*Records excerpted from a collection*.
□ □ □

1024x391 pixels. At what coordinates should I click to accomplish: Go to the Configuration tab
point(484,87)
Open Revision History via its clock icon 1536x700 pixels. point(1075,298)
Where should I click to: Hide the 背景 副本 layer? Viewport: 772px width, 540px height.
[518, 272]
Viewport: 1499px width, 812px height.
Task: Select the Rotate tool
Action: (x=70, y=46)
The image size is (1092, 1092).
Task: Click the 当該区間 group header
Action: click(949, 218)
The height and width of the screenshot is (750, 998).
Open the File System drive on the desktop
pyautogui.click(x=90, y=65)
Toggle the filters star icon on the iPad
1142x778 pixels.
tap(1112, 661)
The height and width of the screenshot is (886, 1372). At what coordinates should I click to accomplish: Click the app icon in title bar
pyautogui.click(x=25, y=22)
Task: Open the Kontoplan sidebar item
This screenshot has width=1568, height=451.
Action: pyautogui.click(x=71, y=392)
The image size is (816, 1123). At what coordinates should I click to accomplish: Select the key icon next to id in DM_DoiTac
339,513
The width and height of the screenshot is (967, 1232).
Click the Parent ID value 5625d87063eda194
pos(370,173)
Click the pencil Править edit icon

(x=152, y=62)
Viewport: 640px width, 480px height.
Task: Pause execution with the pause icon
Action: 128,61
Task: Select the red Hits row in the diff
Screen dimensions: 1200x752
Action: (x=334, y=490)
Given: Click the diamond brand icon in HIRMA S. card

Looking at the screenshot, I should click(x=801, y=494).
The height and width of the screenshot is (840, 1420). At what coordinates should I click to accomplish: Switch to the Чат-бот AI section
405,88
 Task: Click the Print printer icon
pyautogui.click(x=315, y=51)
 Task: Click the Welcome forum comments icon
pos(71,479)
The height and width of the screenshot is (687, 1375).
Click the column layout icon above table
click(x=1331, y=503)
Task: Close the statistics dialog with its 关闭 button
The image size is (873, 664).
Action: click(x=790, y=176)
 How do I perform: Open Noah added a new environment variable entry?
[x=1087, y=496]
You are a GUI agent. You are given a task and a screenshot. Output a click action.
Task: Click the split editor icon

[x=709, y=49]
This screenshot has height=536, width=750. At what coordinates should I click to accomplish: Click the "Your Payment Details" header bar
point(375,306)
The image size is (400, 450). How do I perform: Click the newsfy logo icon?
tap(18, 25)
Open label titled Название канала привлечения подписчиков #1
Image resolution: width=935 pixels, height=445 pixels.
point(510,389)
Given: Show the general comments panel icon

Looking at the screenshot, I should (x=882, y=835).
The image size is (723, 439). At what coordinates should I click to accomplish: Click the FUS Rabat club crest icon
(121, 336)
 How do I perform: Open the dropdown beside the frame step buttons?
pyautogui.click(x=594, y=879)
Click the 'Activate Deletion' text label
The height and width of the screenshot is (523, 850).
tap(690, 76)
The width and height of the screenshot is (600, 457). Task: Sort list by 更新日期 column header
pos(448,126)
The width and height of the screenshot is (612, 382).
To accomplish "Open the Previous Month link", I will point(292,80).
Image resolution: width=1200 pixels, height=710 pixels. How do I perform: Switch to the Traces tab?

□ □ □

*EXERCISE PROMPT*.
Identify the lines of the data that contain the word "label". Copy each of them.

*REPLY TO THE TASK*.
Open label titled Название канала привлечения подписчиков #1
Click the 'Activate Deletion' text label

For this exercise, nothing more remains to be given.